We opted for the third option.

Popularity of an Author Over Time

We conducted a brief analysis to observe if the popularity of an author affected the ratings of their books. We defined an author's popularity by the sum of ratings counts they have received over time. We did not observe clear trends in the evolution of an author's book ratings as their popularity increased. In other words, regardless of an author's popularity, the ratings of their books depend more on their intrinsic qualities than the author themselves.

Series

We noticed that it was possible to extract the series a book belongs to from its title, using this format: Title (Series #Series number).

Engagement

We computed an "engagement" score, which is the number of text reviews divided by the number of ratings. We observed that the higher the engagement score, the fewer the ratings count, indicating that the book is less popular. Conversely, the more popular a book is, the lower its engagement score. In other words, the most popular books disproportionately attract readers to rate them, but not necessarily to leave a text review.

Tags

Retrieving the work identifier also allowed us to fetch the tags associated with a work via the OpenLibrary API (refer to the get_data_openlibrary.ipynb notebook).

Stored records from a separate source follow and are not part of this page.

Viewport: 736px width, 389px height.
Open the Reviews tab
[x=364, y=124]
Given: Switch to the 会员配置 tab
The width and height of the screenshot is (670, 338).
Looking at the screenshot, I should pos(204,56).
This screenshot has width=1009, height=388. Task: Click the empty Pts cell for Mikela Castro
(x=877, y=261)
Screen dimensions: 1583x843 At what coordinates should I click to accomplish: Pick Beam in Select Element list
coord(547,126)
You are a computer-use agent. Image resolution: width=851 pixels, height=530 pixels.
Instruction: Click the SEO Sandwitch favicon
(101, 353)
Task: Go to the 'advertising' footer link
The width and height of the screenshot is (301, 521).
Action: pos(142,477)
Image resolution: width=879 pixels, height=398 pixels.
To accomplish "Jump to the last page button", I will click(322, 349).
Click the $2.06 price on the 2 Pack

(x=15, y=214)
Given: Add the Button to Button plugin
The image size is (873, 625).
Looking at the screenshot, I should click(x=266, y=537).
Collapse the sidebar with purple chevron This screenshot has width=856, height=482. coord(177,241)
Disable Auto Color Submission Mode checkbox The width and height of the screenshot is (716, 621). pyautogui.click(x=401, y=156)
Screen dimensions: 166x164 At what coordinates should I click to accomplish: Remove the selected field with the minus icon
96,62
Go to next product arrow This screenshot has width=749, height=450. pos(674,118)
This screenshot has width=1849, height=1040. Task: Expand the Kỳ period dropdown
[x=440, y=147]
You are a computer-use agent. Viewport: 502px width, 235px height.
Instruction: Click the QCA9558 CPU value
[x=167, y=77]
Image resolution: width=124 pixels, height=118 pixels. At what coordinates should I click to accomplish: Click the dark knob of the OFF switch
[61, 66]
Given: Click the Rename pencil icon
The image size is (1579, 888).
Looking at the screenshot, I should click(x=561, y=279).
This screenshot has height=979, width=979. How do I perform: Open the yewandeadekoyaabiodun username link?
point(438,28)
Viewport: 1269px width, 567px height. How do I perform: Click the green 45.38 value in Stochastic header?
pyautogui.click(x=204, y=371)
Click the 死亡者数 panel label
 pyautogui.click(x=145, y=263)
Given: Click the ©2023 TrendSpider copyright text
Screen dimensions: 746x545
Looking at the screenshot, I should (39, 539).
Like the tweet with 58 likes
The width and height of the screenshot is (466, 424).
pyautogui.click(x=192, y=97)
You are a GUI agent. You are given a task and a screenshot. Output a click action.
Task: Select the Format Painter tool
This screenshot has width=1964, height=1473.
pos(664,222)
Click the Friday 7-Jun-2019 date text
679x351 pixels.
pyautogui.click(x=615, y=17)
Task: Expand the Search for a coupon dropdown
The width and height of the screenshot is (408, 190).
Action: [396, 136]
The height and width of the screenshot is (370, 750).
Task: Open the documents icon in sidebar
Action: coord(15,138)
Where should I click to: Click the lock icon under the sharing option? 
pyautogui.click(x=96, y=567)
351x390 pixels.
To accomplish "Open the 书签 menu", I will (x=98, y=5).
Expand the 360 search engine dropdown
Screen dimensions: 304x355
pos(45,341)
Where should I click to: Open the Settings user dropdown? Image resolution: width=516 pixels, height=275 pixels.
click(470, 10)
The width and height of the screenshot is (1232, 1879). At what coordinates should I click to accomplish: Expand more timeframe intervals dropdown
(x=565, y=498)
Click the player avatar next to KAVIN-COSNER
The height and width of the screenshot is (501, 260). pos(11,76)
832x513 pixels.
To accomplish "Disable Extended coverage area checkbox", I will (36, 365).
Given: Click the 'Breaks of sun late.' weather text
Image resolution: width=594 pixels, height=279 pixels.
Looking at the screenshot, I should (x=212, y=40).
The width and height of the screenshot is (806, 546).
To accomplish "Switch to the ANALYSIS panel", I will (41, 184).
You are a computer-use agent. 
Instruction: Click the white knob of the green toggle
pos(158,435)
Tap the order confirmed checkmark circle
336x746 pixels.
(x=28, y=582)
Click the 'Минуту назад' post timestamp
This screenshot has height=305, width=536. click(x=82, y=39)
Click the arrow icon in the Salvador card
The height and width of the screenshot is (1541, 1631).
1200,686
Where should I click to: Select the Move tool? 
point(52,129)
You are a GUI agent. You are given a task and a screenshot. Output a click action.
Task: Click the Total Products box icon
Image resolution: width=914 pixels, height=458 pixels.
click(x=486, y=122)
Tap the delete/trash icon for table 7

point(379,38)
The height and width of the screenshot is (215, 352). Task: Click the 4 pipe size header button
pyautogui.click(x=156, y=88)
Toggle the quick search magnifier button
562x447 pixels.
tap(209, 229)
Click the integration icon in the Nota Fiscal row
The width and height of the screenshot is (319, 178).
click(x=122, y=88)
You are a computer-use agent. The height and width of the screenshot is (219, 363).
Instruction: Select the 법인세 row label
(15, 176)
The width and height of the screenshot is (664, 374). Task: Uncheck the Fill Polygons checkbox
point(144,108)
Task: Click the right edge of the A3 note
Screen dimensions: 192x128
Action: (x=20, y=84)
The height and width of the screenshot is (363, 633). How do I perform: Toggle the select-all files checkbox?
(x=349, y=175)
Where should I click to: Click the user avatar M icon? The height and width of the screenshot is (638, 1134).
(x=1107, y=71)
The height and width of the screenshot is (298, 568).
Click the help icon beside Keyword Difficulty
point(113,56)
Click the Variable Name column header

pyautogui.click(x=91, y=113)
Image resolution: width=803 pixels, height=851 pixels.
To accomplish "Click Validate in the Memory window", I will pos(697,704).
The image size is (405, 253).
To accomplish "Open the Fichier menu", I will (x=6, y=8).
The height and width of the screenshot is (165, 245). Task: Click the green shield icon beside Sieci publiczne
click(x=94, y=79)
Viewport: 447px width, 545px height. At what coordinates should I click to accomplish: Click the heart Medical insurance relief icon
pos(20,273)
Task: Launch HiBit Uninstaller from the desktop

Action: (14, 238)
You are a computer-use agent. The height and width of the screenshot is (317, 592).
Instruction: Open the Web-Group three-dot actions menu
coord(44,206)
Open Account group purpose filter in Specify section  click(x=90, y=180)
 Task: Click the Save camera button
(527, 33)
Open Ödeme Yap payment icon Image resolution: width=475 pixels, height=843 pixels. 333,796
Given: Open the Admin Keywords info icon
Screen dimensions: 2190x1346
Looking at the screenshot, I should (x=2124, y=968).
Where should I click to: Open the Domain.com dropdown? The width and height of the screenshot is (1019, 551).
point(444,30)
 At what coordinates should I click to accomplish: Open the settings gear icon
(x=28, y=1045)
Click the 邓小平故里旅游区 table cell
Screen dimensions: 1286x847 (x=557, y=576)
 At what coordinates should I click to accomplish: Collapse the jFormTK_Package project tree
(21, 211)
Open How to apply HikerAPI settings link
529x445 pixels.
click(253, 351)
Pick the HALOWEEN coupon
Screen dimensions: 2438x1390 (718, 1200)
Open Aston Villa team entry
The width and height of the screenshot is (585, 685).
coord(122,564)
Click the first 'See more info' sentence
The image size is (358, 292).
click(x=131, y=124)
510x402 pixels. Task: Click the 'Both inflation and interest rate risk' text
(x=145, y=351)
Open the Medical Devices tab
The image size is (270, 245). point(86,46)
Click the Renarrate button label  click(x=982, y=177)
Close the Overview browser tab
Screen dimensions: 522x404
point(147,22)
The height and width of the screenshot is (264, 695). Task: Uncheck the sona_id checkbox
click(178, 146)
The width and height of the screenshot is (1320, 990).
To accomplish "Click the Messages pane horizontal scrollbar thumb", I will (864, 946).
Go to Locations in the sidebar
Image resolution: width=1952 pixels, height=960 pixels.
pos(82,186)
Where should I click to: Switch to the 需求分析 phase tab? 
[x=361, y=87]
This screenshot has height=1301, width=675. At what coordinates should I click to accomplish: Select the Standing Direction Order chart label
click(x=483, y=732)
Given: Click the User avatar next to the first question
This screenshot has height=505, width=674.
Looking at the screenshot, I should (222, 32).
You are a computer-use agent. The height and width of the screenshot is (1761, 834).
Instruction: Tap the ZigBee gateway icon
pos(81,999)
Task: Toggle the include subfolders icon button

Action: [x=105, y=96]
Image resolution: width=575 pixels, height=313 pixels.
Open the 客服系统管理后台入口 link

The tags associated with a work are of four types: themes, people, places, and times. The full procedure of retrieving and processing the tags is complex and can be found in the process_tags.ipynb notebook.

Here is a brief explanation:

• There can be numerous tags associated with a single work, which posed some computational challenges. We ignored tags that were not present in other works since we were interested in learning from the proximity between works that share similar tags.
• Once all the tags were fetched for each work, we first used one-hot encoding and then the tf-idf procedure to better capture the relevance of the tags for a work.
• We then used a dimensionality reduction algorithm: UMAP. We ended up with 8 features, 2 for each type.

We conducted various visualizations to observe the proximity of some works through their associated tags.